The community at ISS is truly international
ISS PhD graduate from Ethiopia
Abebe Haile-Gabriel talks about obtaining his PhD degree at the International Institute of Social Studies, about his subsequent career path and about his position and vision on development work.
Tell me, what was your thesis about?
‘My PhD thesis was about development strategies and Ethiopian peasants. I have always been fascinated by the interface between policy and practice, with the conviction that positive policy outcomes would be possible only through empowering people at the grassroots level. My PhD was an attempt to see how development policies and strategies over a period of time have been shaping production conditions and livelihoods for the majority of the people in Ethiopia. Most of the people in Ethiopia are rural producers.’
How has this theme played a role in your career path since then?
‘Like I said, the interactions between policy processes and practices intrigue me a lot; and it is important to understand how the dynamics between these processes play out. My experience at the African Union, where I served for more than ten years in various capacities, accorded me a unique platform and opportunity to engage with high level policymakers in Africa – including ministers and Heads of State and Government. It was a unique opportunity to advocate prioritization of agriculture and the rural economy within the transformation agenda.’
Why did you make the move from the African Union to FAO?
‘Although we did great things, one of the lessons I have learned at the African Union, is that it was not so easy to translate political commitments to the local level.

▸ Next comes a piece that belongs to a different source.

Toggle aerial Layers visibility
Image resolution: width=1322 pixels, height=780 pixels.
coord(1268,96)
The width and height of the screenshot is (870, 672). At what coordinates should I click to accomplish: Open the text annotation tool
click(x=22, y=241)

This partly motivated me to join the Food and Agriculture Organization of the United Nations (FAO). FAO has strong capacities and structures that can better support policy and actions in member countries.

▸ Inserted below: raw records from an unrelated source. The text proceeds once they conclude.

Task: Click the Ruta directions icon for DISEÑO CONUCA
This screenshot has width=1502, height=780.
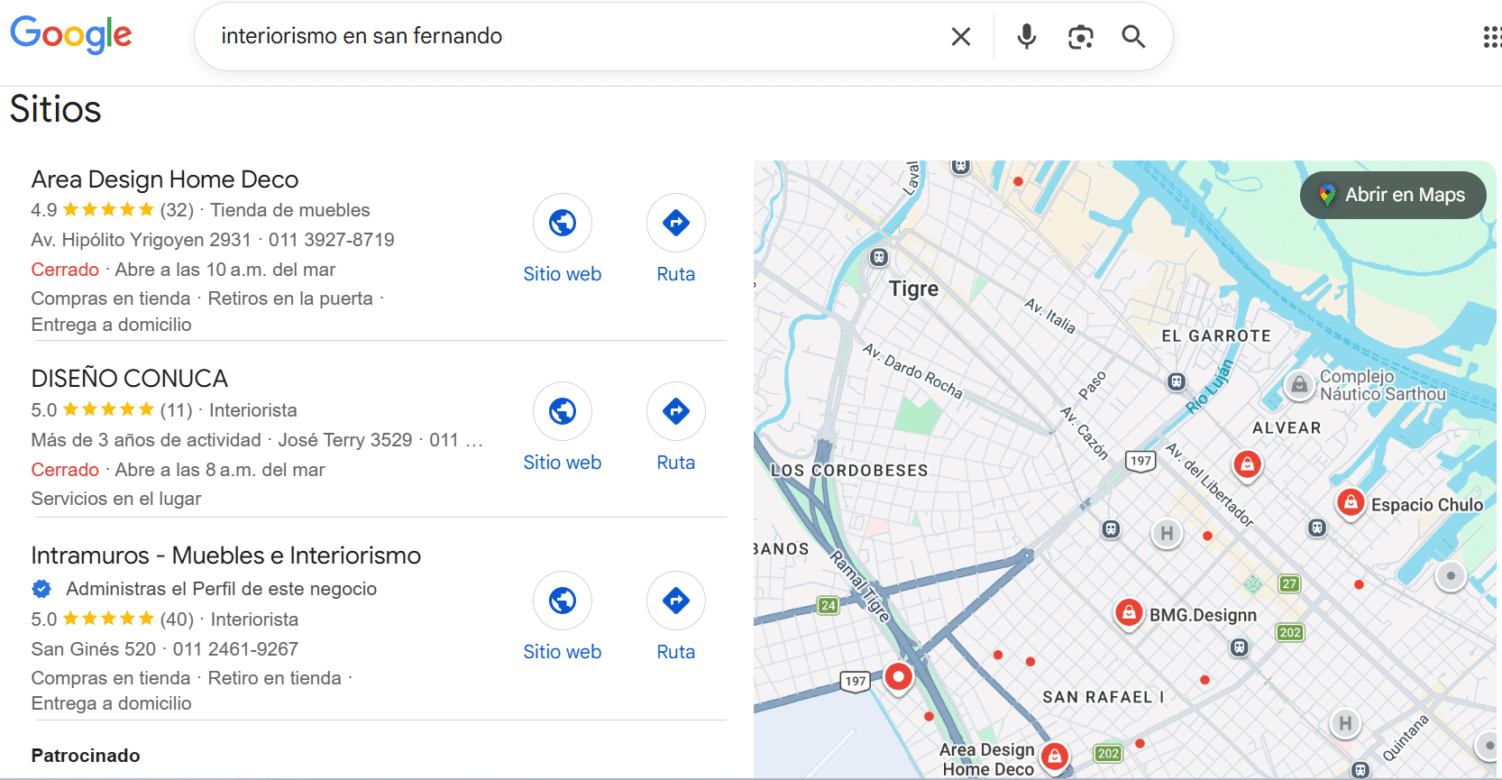Action: (676, 411)
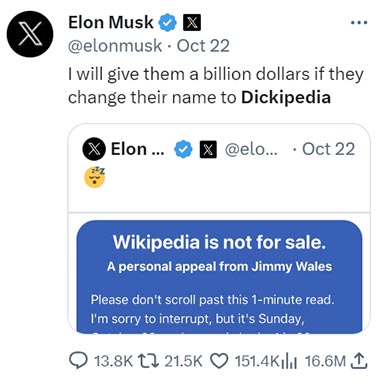Like the post with the heart icon
Viewport: 384px width, 383px height.
[220, 361]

However, I still consider my current position as both a continuation of what I was doing before and a complement to it. At FAO, we work both at policy level with governments and partners, and also facilitate and support development and change at the grassroots level, working with communities, with farmers, with pastoralists, with women and young people. We see the challenges they face on a daily basis, but also the opportunities and their innovativeness towards meeting these challenges. And we witness improvements in their lives and livelihoods.’
‘My experiences at ISS have prompted me to explore opportunities to join international organizations that are committed to supporting development efforts in Africa’
How is this related to your studies at ISS?
‘For me this experience is a reconfirmation of what I have learned during my time at ISS. At ISS I was reading and writing about policy neglect and social exclusion as root causes for lack of progress in agricultural and rural development in Africa, while emphasizing entitlement and empowerment as important solutions. These arguments are still valid and through my work, I continue to advocate and support policy effectiveness and social inclusion towards addressing those challenges.’
Why would you recommend ISS to others?
‘My journey to ISS, 33 years ago, was my first ever international travel. One of the best things about ISS is that your classmates and professors come from different countries all over the world. Although it is based at the heart of Europe in the Netherlands, the community at ISS is truly international. We had discussions both in and outside class, heavily drawing on alternative development experiences. It was the coming together of many different perspectives. This was for me a revelation, as it must have been the case for many of my classmates. And I felt quite at home.’
In what way has ISS helped you in your current career?
‘My goal when I first came to ISS was to prepare myself to be a good academic at the university where I came from, in Ethiopia. But after my experiences at ISS, I started to explore opportunities to join international organizations that are committed to supporting development efforts in Africa. Countries face increasingly common development challenges. They have a better chance of addressing these challenges more effectively if they could collaborate. And I believed that my expertise and experience could enable me to contribute in this regard.
‘I see the relevance of what I was studying at ISS in my work every day’
think my ISS experience may have instilled in me a sense of a better confidence to be more open and engage internationally. When I joined the African Union, I was initially posted in West Africa, the first posting in my international career. At that time, I was not even able to communicate in French. But I was not intimidated by this because I had the experience of meeting and working with people from all over the world. Studying at ISS opens you up to the world.’
What is the most important thing you learned?
‘Policies and strategies matter, but they need to be deliberate in terms of addressing the empowerment of the affected people. Development is not something that is available for the affected people to receive in a passive way. It is something that they can achieve through active engagement. Development is not charity; it should be earned. It should be intrinsic and integral to the system that it aims to improve. I see the relevance of what I was studying at ISS in my work every day.’
Where is Abebe now?
Abebe Haile-Gabriel is Assistant Director-General and Regional Representative for Africa, of the Food and Agriculture Organization of the United Nations (FAO). He is based in Accra, Ghana.